Yes. I'll address that, Matt. This is Paul. In terms of consolidation, I believe you are referring to Alcon's acquisition of Ivantis. Two key points come to mind. First, the stents, whether Hydrus or iStent, are products used alongside cataract surgery, and we have already shown our ability to capture market share effectively. That segment represents one-fifth of the market. However, we are focusing on and effectively penetrating a much larger stand-alone market. So, we are not impacted there. Additionally, we have Shawn on the line. Having spent over 20 years at Alcon, he is outstanding commercially and has developed a top-tier commercial leadership team throughout the organization. Therefore, regarding our ability to compete and succeed, our confidence increases daily. Shawn, would you like to add anything to that?

Yes. Absolutely, Paul. We obviously anticipate Alcon's presence to meet additional investment and just recognition of the importance of the MIGS space for patient care. But I think that additional investment in education awareness is overall positive for the marketplace. And because of the performance of OMNI to date and our confidence in this differentiated efficacy profile and with a broad indication for use that we have to enter into a stand-alone MIGS market, we're still really confident in our ability to lead that stand-alone MIGS market and continue to leverage our top commercial talent that we have here and continue to invest and expand here at Sight Sciences to meet our strategic objectives. So, I think overall, it's a positive. And frankly, those are the same things that are going to allow us to compete regardless of what competitor comes into the marketplace is going to continue to be focusing on our points of differentiation of OMNI's ability to address all three points of resistance for those mild to moderate, either in combination with cataracts and most definitely in the stand-alone space and just continue to leverage that in our exceptional customer experience to continue to build our leadership position in stand-alone.

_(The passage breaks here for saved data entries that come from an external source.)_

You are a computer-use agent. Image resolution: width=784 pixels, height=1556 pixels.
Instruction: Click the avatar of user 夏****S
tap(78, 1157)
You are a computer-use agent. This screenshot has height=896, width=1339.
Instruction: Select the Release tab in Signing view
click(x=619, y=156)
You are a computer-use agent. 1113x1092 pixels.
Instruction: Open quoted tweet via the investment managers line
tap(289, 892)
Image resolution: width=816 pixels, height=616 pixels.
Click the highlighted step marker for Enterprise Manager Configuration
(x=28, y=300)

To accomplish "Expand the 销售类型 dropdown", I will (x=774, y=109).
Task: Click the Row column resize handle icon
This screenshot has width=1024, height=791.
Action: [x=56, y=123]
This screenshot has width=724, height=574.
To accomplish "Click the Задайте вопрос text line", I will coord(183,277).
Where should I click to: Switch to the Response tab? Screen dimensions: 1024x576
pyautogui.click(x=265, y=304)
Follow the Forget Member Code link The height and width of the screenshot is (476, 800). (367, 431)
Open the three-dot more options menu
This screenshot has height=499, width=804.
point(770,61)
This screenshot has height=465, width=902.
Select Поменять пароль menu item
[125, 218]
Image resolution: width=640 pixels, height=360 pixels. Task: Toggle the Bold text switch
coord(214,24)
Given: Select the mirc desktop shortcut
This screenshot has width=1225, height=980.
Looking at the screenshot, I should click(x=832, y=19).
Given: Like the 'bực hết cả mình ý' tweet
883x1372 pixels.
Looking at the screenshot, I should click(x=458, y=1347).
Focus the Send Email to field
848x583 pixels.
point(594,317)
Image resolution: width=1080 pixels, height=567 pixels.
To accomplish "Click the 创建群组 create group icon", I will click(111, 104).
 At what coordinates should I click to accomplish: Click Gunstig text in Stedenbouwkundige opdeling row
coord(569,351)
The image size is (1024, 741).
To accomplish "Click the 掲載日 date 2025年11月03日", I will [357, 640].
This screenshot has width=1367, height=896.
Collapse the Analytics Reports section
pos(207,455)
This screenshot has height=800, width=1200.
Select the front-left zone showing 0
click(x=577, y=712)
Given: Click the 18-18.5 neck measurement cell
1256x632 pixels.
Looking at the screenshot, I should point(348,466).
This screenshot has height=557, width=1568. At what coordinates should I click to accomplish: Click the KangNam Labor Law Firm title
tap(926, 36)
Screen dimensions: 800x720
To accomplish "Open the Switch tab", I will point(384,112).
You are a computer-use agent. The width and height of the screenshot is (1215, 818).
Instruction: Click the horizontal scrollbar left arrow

Regarding your question about potential entrants in canaloplasty, there are a few key points to consider. First, our research and development efforts have made us pioneers in ab interno canaloplasty and trabeculotomy. Our clinical excellence with the OMNI device stems from years of experience, tens of thousands of cases, and valuable clinician feedback. It has taken considerable time to develop a device that provides outstanding results for both surgeons and their patients. While creating a prototype and obtaining clearance might seem easy, producing a reliable and consistent canaloplasty device that enables surgeons to navigate delicate canals effectively is quite challenging. On the clinical side, I have not seen any data from other entrants in ab interno canaloplasty. For us to discuss canaloplasty products, clinical data is essential. This brings me to the regulatory aspect. I urge any companies or products under discussion to clarify their indication for use: whether it pertains to canaloplasty, pressure lowering, or primary open-angle glaucoma. The pathway we've pursued necessitates substantial clinical data to gain an indication for canaloplasty. We recently announced our IDE for a canaloplasty-only indication, supported by our MIGS trial involving 459 patients, which is likely the largest trial of its kind. Lastly, while I am not familiar with other devices, we have been operating in this field for over a decade and possess extensive intellectual property covering methods and devices for circumferential canalicular glaucoma surgery. These points should be considered when evaluating any potential competitors.

This concludes our question-and-answer session. I would like to turn the call back to Paul Badawi for closing remarks.

Just want to say thank you all for your time, attention, and interest in Sight Sciences.

This concludes today’s conference call. You may now disconnect.